Rook helpt tegen Parkinson en Alzheimer
Onderzoek door Professor Jeffrey Vance, van de Duke University in North Carolina, heeft duidelijker gemaakt hoe roken het ontstaan van Parkinson en Alzheimer kan remmen of zelfs voorkomen.
Er is blijkbaar een gen aanwezig in iedere cel van ons lichaam dat een giftige stof aanmaakt die op de lange duur de hersencellen aantast.
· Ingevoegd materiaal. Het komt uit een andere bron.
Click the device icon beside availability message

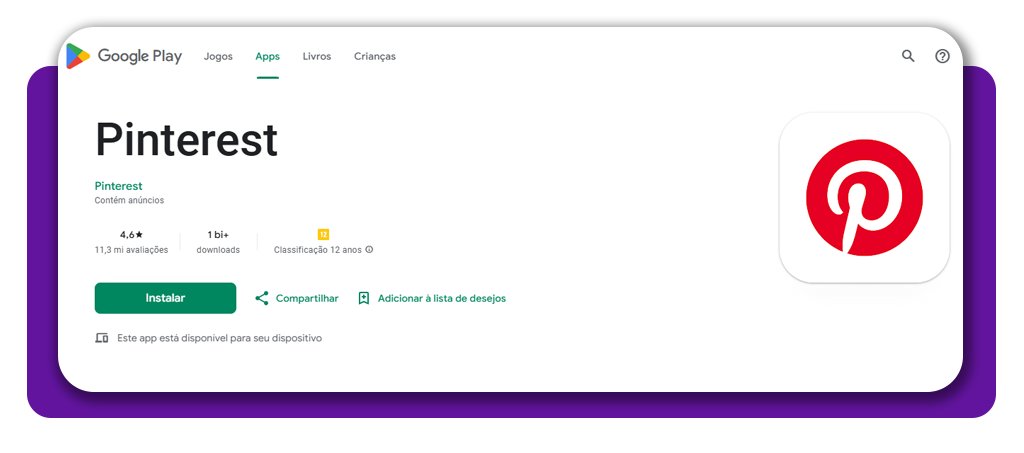pos(101,338)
Componenten uit de rook (NIET de nicotine!) van sigaretten remmen de activiteit van dit gen waardoor deze giftige stoffen, en dus deze twee hersenziektes, niet zo makkelijk ontstaan.
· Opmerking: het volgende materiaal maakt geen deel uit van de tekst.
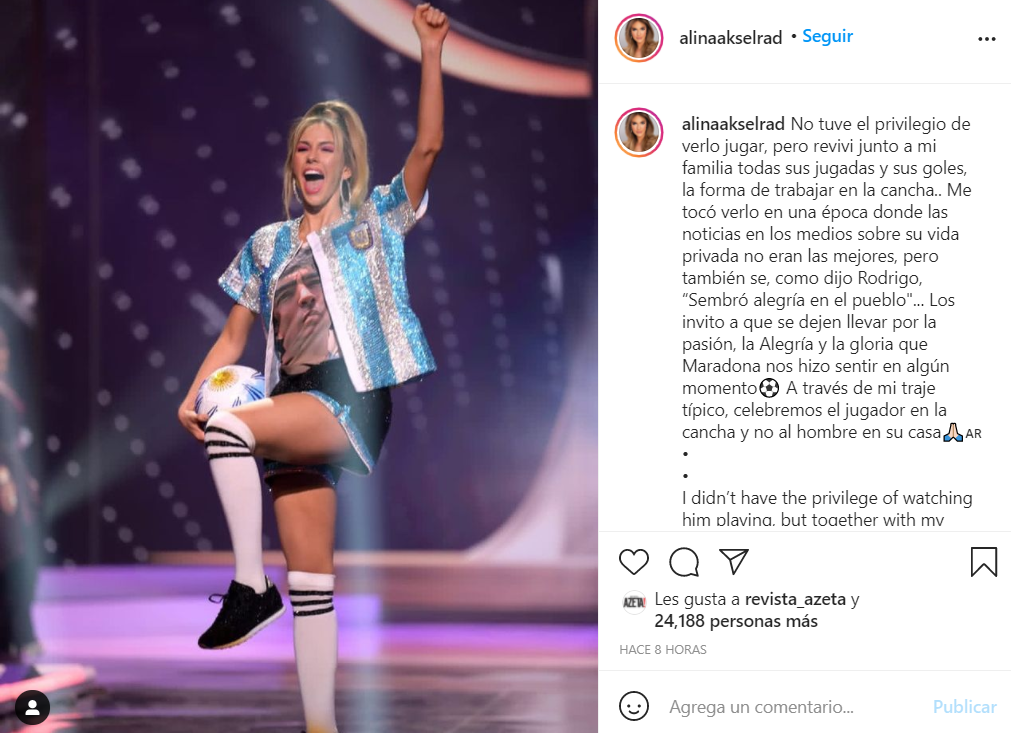Click the HACE 8 HORAS timestamp
1011x733 pixels.
click(x=663, y=650)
De medicus is geschokt: “It really is ironic that something good might ultimately come out of smoking“.
Maar dat wisten wij al langer…
The medical world recently discovered that cigarette smoke decreases the risk of getting the degenerative neurological condition – but the genes responsible were a mystery.
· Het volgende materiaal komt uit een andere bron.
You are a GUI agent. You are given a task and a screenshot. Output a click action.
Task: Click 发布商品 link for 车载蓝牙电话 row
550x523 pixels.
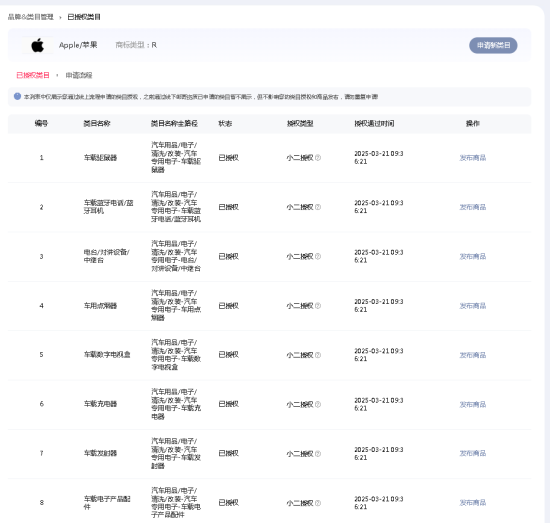473,207
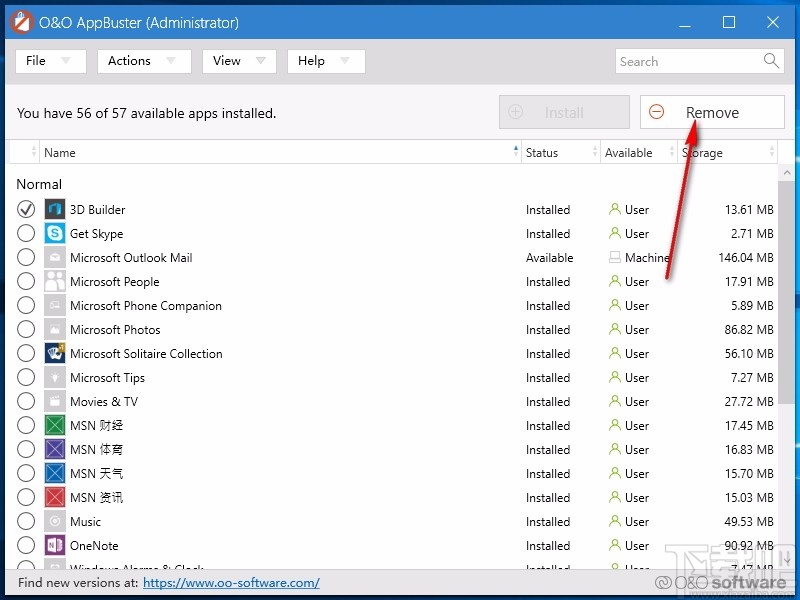
Task: Click the search magnifier icon
Action: pyautogui.click(x=770, y=61)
US geneticist Professor Jeffrey Vance, from Duke University in North Carolina, has told the International Congress of Human Genetics in Brisbane he has found a gene that helps explain the link.
The gene – known as NOS2A – is found in every cell of the body and is responsible for the production of nitric oxide.
If too much is produced brain cells can die, leading to neuro-degenerative diseases like Parkinson’s and Alzheimer’s.
Prof Vance and his team realised that while everyone has this gene, in smokers it appeared to be “turned down”, limiting cell death and ultimately disease.
“We think that something in smoke keeps the level of the NOS2A down so cells don’t produce nitric oxide, which decreases cell damage,” he told AAP.
The researcher was not sure why this was but said the team would look closer at this area of DNA to try to better understand the link.
“It really is ironic that something good might ultimately come out of smoking,” Prof Vance said.
“It is definitely a window of opportunity that we are working on.”
But the main focus on his project was on further understanding Parkinson’s disease, which affects about 40,000 Australians, most aged over 60.
The cause is unknown and while there are treatments available including surgery and medication to replace the missing chemical dopamine, these have a limited effect.
“The other problem is that these things are not curing anything, only treating the symptoms while the process is still going on,” Prof Vance said.